03
Jul
13

Laws, Bureaucracy, and Enforcement

Lately I’ve been thinking a lot about privilege and why some people are above the law. I got into this frame of mind because of a podcast I recently heard in which an industry group and an activist group sparred witheach other via their respective spokespeople, and the dialogue was nauseatingly familiar. Basically there are supposed to be laws to prevent company x from doing something, but they are not enforced, and so the company gets to do what it wants, even though the right laws are ostensibly on the books.

This is an outrage, and not because I think that companies should have a lot of regulations on them.
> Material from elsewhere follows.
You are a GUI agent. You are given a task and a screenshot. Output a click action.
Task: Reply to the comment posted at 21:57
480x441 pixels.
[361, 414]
In many cases, the regulations are not enforced because they were ridiculous to start with and are in place to be used only when a DA or someone else with some political juice wants to go after someone.
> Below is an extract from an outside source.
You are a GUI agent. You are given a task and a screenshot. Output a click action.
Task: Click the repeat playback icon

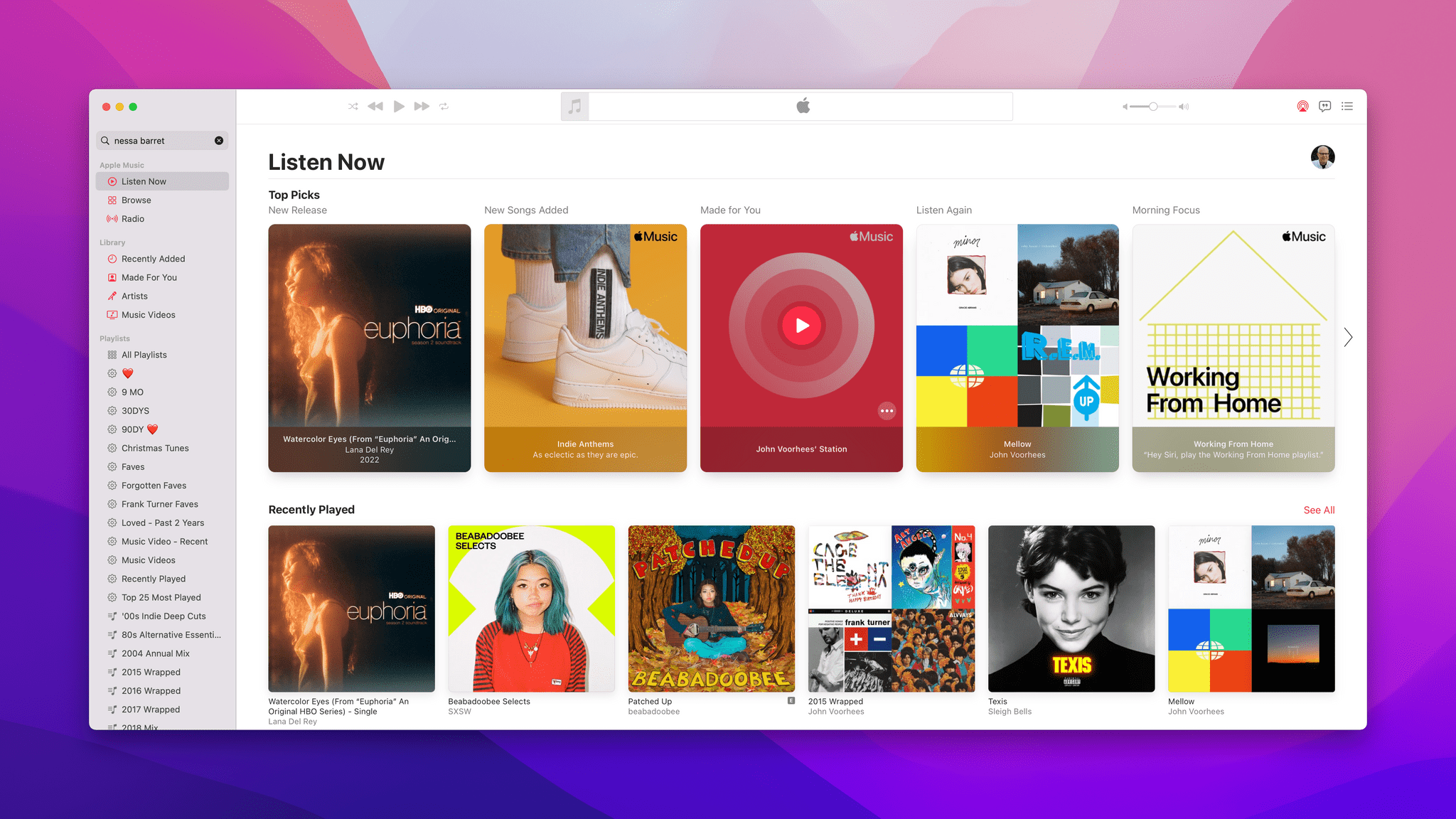click(444, 107)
There are two scenarios for non-enforcement, both of them bad.

1. Some stupid laws are passed. Everyone sees that they are stupid and so ignores them. It is understood that the laws should be ignored, UNTIL someone who is a minority or without political power offends against this law. Then, all of a sudden, the law can be revived or brought to bear. This kind of selective enforcement is a kind of oppression, and it can be used against ordinary citizens or companies.

Here’s an example. I walked past my block and there was a sign that said “NO PARKING, TEMPORARY, SUNDAY.” So I plan to not park on that part of the street on sunday. Then sunday rolls around and everyone is parked there. Everyone apparently disregarded that sign and DID NOT get tickets. I checked. Not only did this fake out result in me going out of my way to park somewhere else, but I guarantee that if someone who lived on that block wanted to get someone in trouble, or if someone saw an undesirable from outside the neighborhood parking there, there would be phone calls.

This also happens with red light camera in Los Angeles. People get automated tickets from cameras, but the unspoken rule is that no one has to pay those tickets. This makes sense since they are outrageously high. Nonetheless, I guarantee that IN THE RIGHT CIRCUMSTANCES, i.e., if the police want to search someone or get them for something, those tickets get revived. “Look, you didn’t pay this ticket,” even though that rule is ignored by everyone.

In this scenario it is government who oppresses by acting as if certain laws don’t matter and then bringing them to bear capriciously either of its own accord or at the behest of some politically powerful group.

2. The other scenario is when a good law is passed that makes sense. Here, as in my post on CAFOs (previous post) the person or people that the law is supposed to regulate use political protest or legal trickery to dodge the law. This is when private actors can use non-enforcement as a kind of oppression because in these circumstances,  a kind of insulting inequality is put in place. The people with power get exempted. In a way, it’s kind of like feudalism. The people get together and vote, but these democratic procedures mean nothing because some groups (the powerful groups ignoring the law) act like lords in medieval europe or on game of thrones. They can do what they want regardless of what the people say because it is their interest which is served and no one else.